Technology executives who testified to the Senate Committee on Commerce, Science and Transportation yesterday generally agreed that some form of legislation is needed, but that for the most part the industry should self-regulate.

Microsoft Corp chairman Bill Gates submitted a letter to the committee in which he praised advances in filtering technology, adding: But technology is not the only answer. Effective and complementary self-regulation efforts by the industry are crucial.

Gates said an independent trust authority should be established, with the cooperation of the industry, which would develop best practices, issue seals to make it easier to distinguish wanted from unwanted email, and deal with customer disputes.

He also said that federal legislation should identify the basic components that industry guidelines must address, such as notice and choice obligations, but permit the industry to take the lead in developing the specific guidelines within these parameters.

Gates’ also suggested that legislation should give ISPs explicit rights to block spam without fear of liability and to sue those who spam their subscribers.

If Gates offered some concrete proposals, they were more to do with enabling legitimate email marketers than they were about banning spam outright. Other companies that also make money from email ads had similar testimony.

AOL Time Warner Inc’s vice chairman Ted Leonis, for example, presented suggestions for how Congress could help set baseline rules of the road for legitimate marketers who use the e-mail medium to reach consumers.

Leonis presented his company’s view that what he called outlaw spammers are primarily responsible for the current pandemic. Outlaw spammers falsify their addresses or hack or open fraudulent email accounts, he said.

He added: Government action is critical to deterring ‘outlaw’ spammers. Leonis said tough criminal penalties must be created for prosecuting spammers who use fraudulent techniques to send spam.

In his testimony, BrightMail CEO Enrique Salem cited a recent Federal Trade Commission report that said 56% of spam does not fit the legal definition for fraud. He also suggested that the issue for government is not legislation, but enforcement.

Spamming is a global problem… Governments cannot impose regional laws on assailants outside their boundaries, Salem said. Legislation may help to deter some spammers… But, enforcement is key and will prove expensive and difficult.

Salem, whose company sells spam-filtering services, stopped short of asking for legislation that would stop spam, instead recommending guidelines that outline email best practices that must be followed by direct marketers.

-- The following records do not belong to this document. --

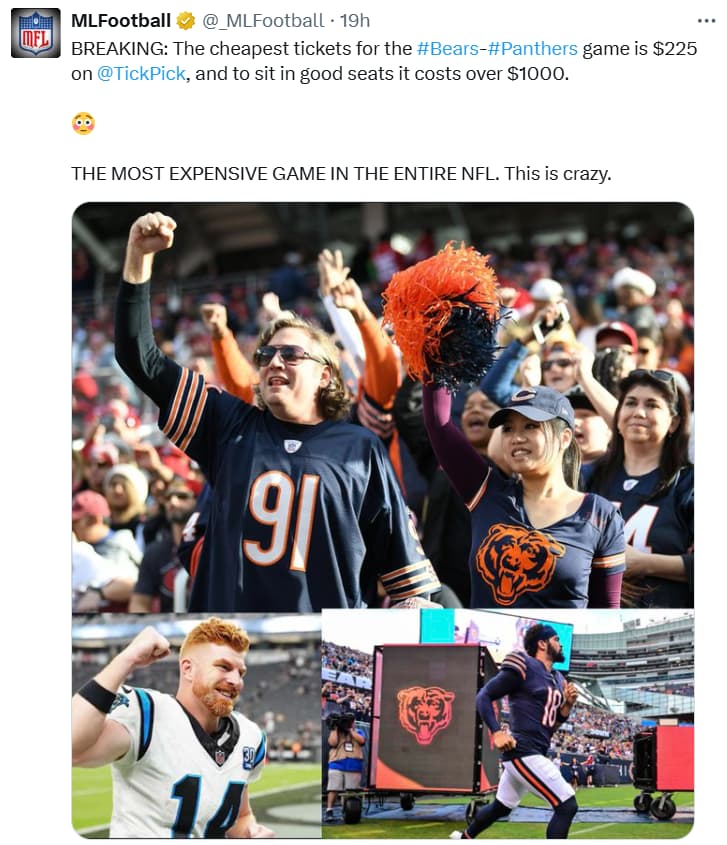Image resolution: width=727 pixels, height=845 pixels.
Task: Open the MLFootball display name
Action: click(x=121, y=20)
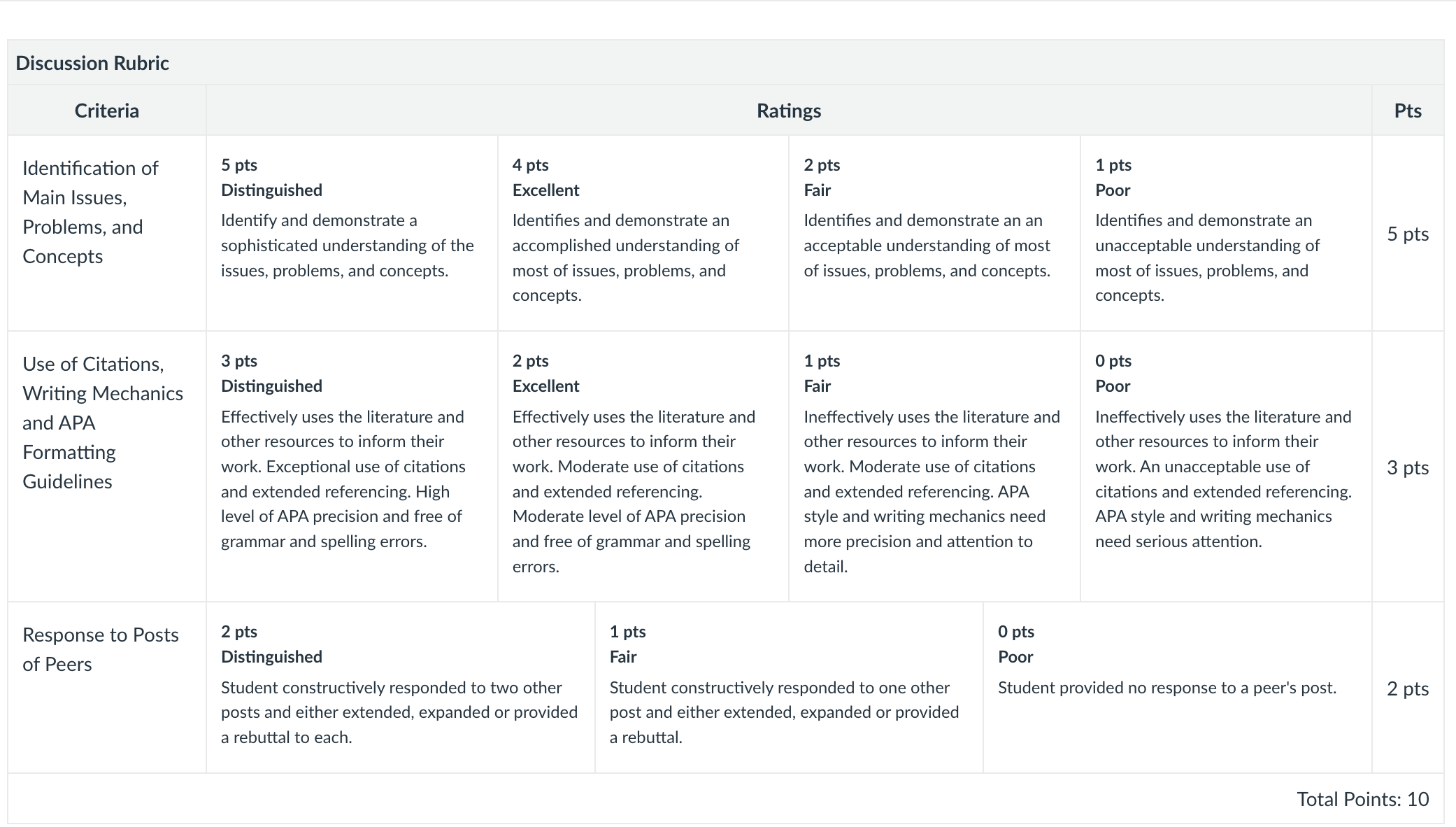This screenshot has width=1456, height=827.
Task: Click the Identification of Main Issues criterion
Action: pyautogui.click(x=91, y=212)
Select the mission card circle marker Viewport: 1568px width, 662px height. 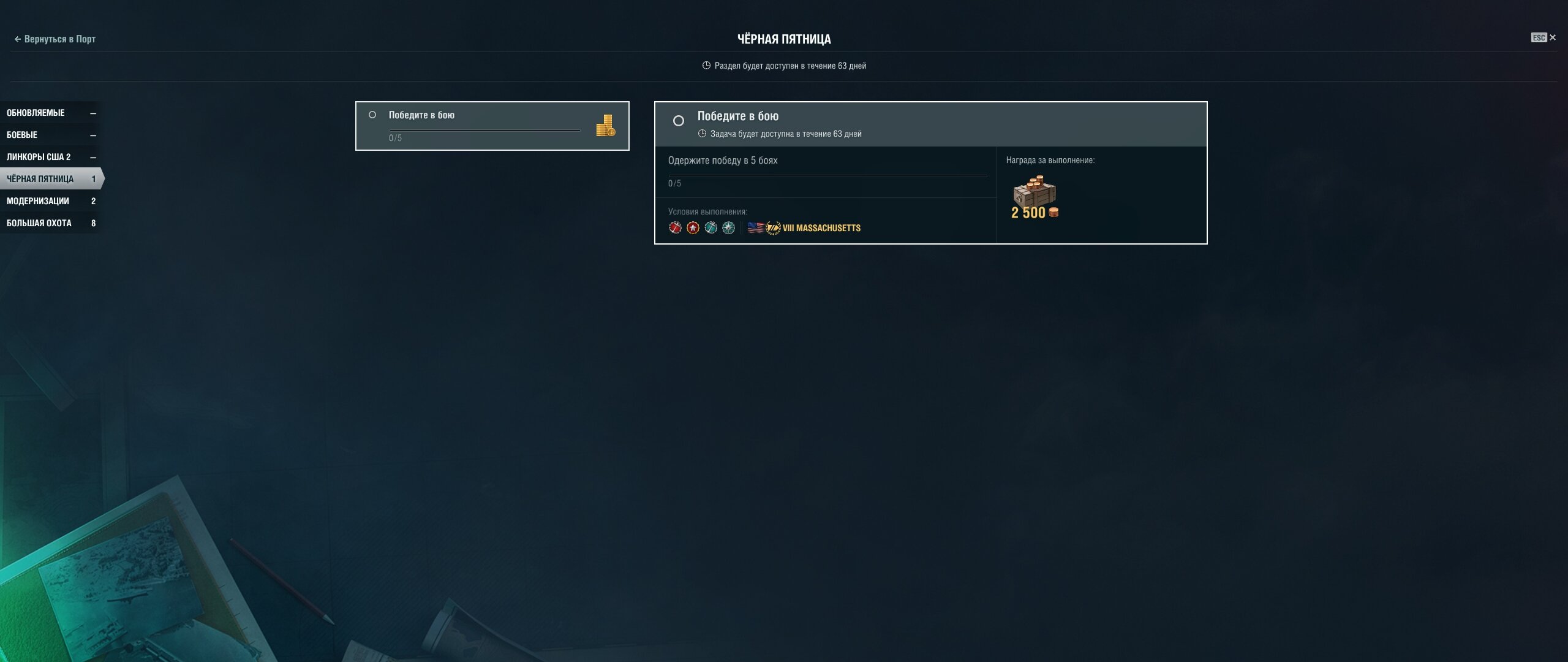coord(372,115)
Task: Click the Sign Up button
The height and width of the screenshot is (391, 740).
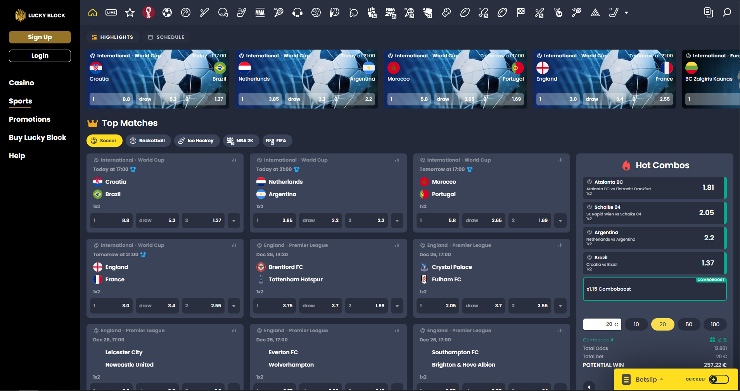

Salem said that it is critical to set the expectations of the public at the right level as far as the real impact of legislation on the volume of spam received. A coordinated effort on the part of ISPs, marketers, the legislature and law enforcement is needed, he said.

The lone voice of the consumer on the panel, made up representatives of organizations that gain revenue from either sending email ads or selling products that stop them, was Marc Rotenberg, executive director of the Electronic Privacy Information Center.

Commercial marketers who engage in bulk e-mail advertising may be reluctant to concede that their messages are spam even though the vast majority of recipients find the messages burdensome and undesirable, he said.

Rotenberg was the only witness to strongly recommend Congress pass legislation requiring marketers to only send email to people who have explicitly opted in, and allowing consumers to sue their spammers.

While the industry’s desire to avoid regulation is understandable, here the failure to establish strong measures to limit spam are contributing to a tragedy of the commons that threatens to undermine the commercial potential of the internet, he said.